**Task details**
The answer must be the full listing, reproduced without any change.

**Records for this task**
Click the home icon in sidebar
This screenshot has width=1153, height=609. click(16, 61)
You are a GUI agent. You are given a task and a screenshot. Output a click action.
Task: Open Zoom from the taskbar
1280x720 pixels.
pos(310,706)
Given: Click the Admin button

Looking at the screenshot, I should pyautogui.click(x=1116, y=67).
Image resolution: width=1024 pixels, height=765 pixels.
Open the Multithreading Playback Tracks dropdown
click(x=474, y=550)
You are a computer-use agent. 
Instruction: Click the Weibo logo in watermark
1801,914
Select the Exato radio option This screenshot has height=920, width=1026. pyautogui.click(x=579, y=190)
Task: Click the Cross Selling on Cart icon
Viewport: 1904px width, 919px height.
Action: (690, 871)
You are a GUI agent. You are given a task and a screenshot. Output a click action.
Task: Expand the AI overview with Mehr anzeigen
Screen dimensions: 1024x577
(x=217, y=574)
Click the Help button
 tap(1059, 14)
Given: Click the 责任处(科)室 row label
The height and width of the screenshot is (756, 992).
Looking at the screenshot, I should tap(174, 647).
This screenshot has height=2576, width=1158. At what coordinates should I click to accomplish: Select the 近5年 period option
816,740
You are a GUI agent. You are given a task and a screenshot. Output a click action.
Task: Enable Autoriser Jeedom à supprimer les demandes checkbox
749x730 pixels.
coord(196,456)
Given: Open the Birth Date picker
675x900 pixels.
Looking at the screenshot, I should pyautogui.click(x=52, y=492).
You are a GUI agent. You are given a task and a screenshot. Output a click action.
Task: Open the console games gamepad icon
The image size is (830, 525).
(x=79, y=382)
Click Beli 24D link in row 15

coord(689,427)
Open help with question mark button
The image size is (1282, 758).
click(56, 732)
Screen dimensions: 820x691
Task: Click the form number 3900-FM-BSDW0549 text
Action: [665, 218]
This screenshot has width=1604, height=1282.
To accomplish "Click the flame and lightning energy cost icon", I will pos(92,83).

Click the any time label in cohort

**Solution for this task**
Click the home icon in sidebar
This screenshot has width=1153, height=609. click(16, 61)
You are a GUI agent. You are given a task and a screenshot. Output a click action.
Task: Open Zoom from the taskbar
1280x720 pixels.
pos(310,706)
Given: Click the Admin button

Looking at the screenshot, I should pyautogui.click(x=1116, y=67).
Image resolution: width=1024 pixels, height=765 pixels.
Open the Multithreading Playback Tracks dropdown
click(x=474, y=550)
You are a computer-use agent. 
Instruction: Click the Weibo logo in watermark
1801,914
Select the Exato radio option This screenshot has height=920, width=1026. pyautogui.click(x=579, y=190)
Task: Click the Cross Selling on Cart icon
Viewport: 1904px width, 919px height.
Action: (690, 871)
You are a GUI agent. You are given a task and a screenshot. Output a click action.
Task: Expand the AI overview with Mehr anzeigen
Screen dimensions: 1024x577
(x=217, y=574)
Click the Help button
 tap(1059, 14)
Given: Click the 责任处(科)室 row label
The height and width of the screenshot is (756, 992).
Looking at the screenshot, I should tap(174, 647).
This screenshot has height=2576, width=1158. At what coordinates should I click to accomplish: Select the 近5年 period option
816,740
You are a GUI agent. You are given a task and a screenshot. Output a click action.
Task: Enable Autoriser Jeedom à supprimer les demandes checkbox
749x730 pixels.
coord(196,456)
Given: Open the Birth Date picker
675x900 pixels.
Looking at the screenshot, I should pyautogui.click(x=52, y=492).
You are a GUI agent. You are given a task and a screenshot. Output a click action.
Task: Open the console games gamepad icon
The image size is (830, 525).
(x=79, y=382)
Click Beli 24D link in row 15

coord(689,427)
Open help with question mark button
The image size is (1282, 758).
click(56, 732)
Screen dimensions: 820x691
Task: Click the form number 3900-FM-BSDW0549 text
Action: [665, 218]
This screenshot has width=1604, height=1282.
To accomplish "Click the flame and lightning energy cost icon", I will pos(92,83).

Click the any time label in cohort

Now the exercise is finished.